Random Forest Regression

In this exercise, we are using machine learning as a tool for data exploration. We are interested in discovering the impact of the other features (attributes) on PM10 dust concentration. One way to investigate this is to implement a PM10 predictor that uses the other features as input and then check the contribution of each attribute to the learning algorithm. Our algorithm of chocie is random forests due to the interpretability of the outcome.

Random forest is an ensemble algorithm, a class of learning algorithms that rely on combining the predictions of many ‘weak’ learners instead of relying on a single ‘strong’ learner. In practice, this approach is used to avoid the common issue of overfitting, where a learning algorithm fits the given dataset too well.

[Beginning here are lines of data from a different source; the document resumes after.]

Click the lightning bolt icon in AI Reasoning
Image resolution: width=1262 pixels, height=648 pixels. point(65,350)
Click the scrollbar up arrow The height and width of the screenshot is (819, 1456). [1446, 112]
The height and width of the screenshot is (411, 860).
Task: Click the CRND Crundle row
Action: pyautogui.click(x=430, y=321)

In short, an overfit algorithm goes beyond just learning the nature and statistical properties data, it learns the particular intricacies of the specific examples in the dataset. Hence, it deviates from learning the trends in the data and learning the irrelevant noise in it. In other words, an overfit algorithm loses sight of the forest for the trees. The aptly named random forest algorithm instead uses an ensemble of learners, called decision trees, that are trained to lean towards under-fitting rather than over-fitting and uses the consensus of these weak learners to come to a final decision.

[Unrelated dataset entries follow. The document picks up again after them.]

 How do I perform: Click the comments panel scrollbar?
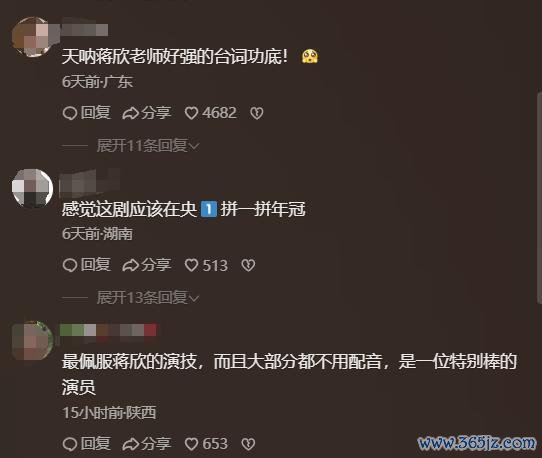click(539, 198)
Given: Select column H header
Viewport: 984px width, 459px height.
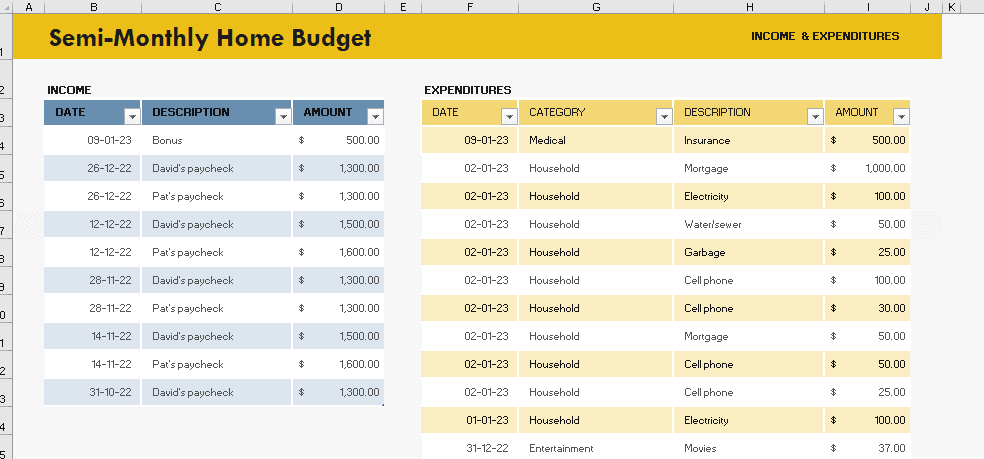Looking at the screenshot, I should (749, 7).
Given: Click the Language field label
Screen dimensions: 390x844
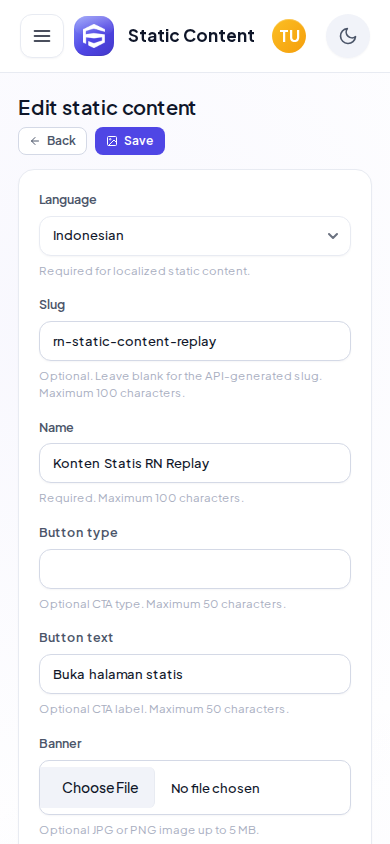Looking at the screenshot, I should coord(68,200).
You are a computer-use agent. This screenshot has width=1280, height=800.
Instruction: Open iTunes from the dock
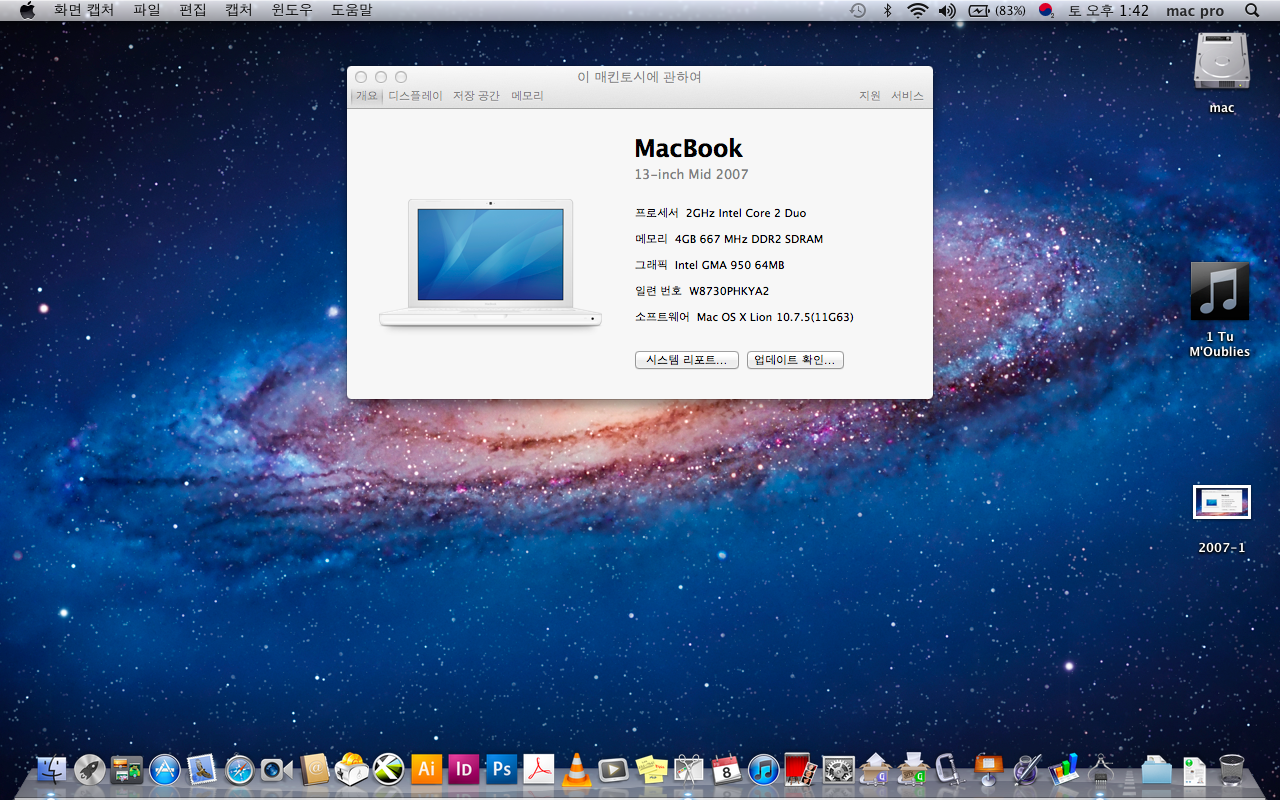click(763, 769)
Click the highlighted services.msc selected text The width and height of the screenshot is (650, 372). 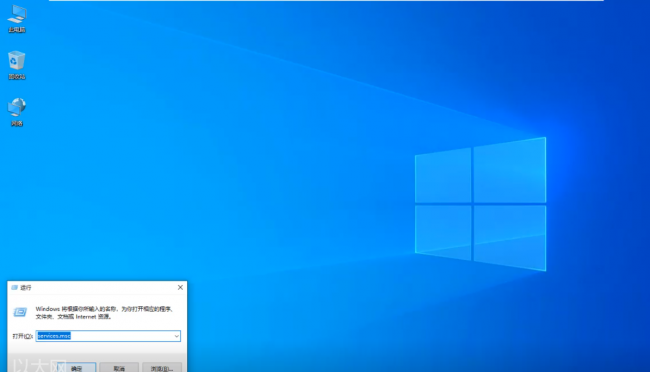[54, 336]
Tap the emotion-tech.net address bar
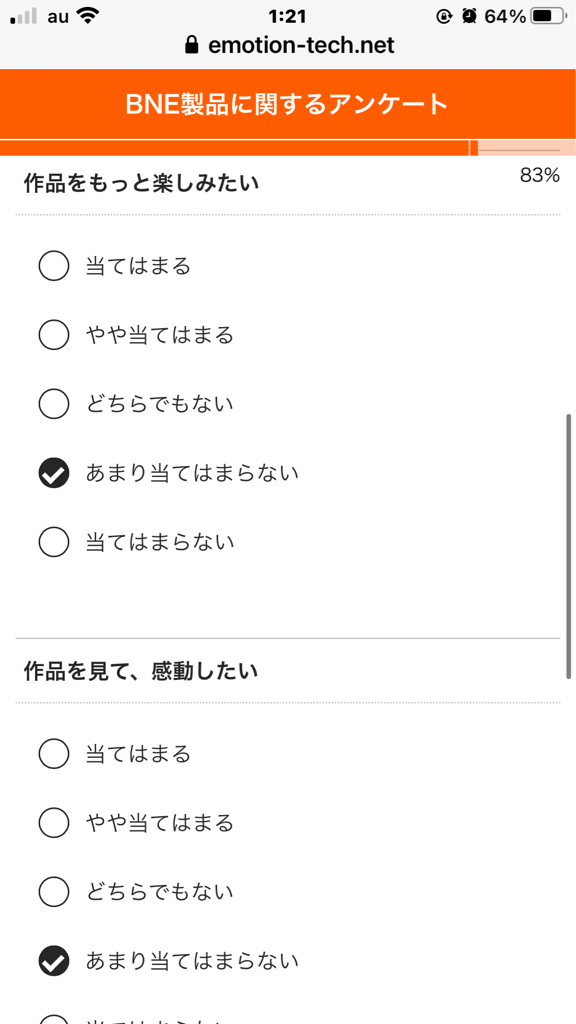Image resolution: width=576 pixels, height=1024 pixels. point(290,45)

The decision trees that make up the random forest abstract the idea of a flowchart, mimicking a natural way humans make decisions. The training of a decision tree starts at the root node and at every step asks the question, “What is the most distinctive feature and how does it distinguish the target variable?”. Based on the answer, the tree branches and keeps iteratively asking the same question at each branch for the subset of data that lands on the given side. Thinking back to out primary goal with this cookbook, the decision trees are internally asking the same questions that we do.

import numpy as np
import pandas as pd
import matplotlib.pyplot as plt
import sklearn

from sklearn.model_selection import cross_val_score
from sklearn.ensemble import RandomForestRegressor 

# We are loading the edited version of the dataset we saved in the first section.
dust_df = pd.read_csv('../saharan_dust_met_cat_vars.csv', index_col='time')

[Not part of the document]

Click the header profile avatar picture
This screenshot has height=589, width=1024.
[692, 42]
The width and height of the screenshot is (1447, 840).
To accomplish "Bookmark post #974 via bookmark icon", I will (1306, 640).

# Similar to the PCA example, we need to one-hot encode the wind direction since random forests only support numerical features.
one_hot = pd.get_dummies(dust_df['WIND_DIR'])
dust_df = dust_df.drop('WIND_DIR', axis=1)
dust_df = dust_df.join(one_hot)

# Separating our data into the target variable (PM10) and the features (the rest fo the attributes)
y = dust_df['PM10'].values
X = dust_df.drop(['PM10'], axis=1).values

A key step in training learning algorithms is the hyperparameter tuning step. These parameters specify the predictor we are using and can be used as levers to fine tune how well the algorithm fits the given dataset. These chocies are critical in preventing under-fitting and over-fitting in most learning algorithms. However, due to our choice of a resilient ensemble algorithm, these choices end up being less impactful than other algorithms like neural networks or a stand-alone decision-tree. We include the best performing choices of the parameters in our attempts, but feel free to change these values to see how they imapct the rest of our analysis.

Below is a quick summary of how the most significant hyper-parameters impact the resultant random forest. For much more detail, you can find the in-depth user guide.

n_estimators: This is the number of decision-trees included in the random forest. The larger the number, the more robust we expect the algorithm to get to overfitting, which comes at a computational cost during training.
max_depth: The maximum depth for the decision-trees in the algorithm. The deeper the tree gets, the more likely it is to over-fit (and conversely, the shallower the tree, the more likely it is to under-fit). Using an ensemble of trees instead of a single one reduces the impact of this hyper-parameter.
max_features: The number of features each branch can make decisions on. The larger the number, the likelier a tree is to over-fit and vice versa. Similar to max_depth, using random forest makes it less crucial to tune this parameter well. We leave it at its default value.
n_jobs: Enables training decision-trees in parallel. Our choices maximizes the parallelisim to complete training as fast as possible.

rf = RandomForestRegressor(n_estimators=100, max_depth=100, n_jobs=-1)

# This step might take a few minutes. We slice the data into 5 random chunks.
# Then, each chunk is spared for testing, the training is done on the other 4 and tested on the spared chunk.
# This is repeated 5 times and the average of the result is reported. 
scores = cross_val_score(rf, X, y, cv=5, scoring="neg_mean_absolute_percentage_error")
print(f"The random forest predicts the dust level with {scores.mean()+1} average accuracy")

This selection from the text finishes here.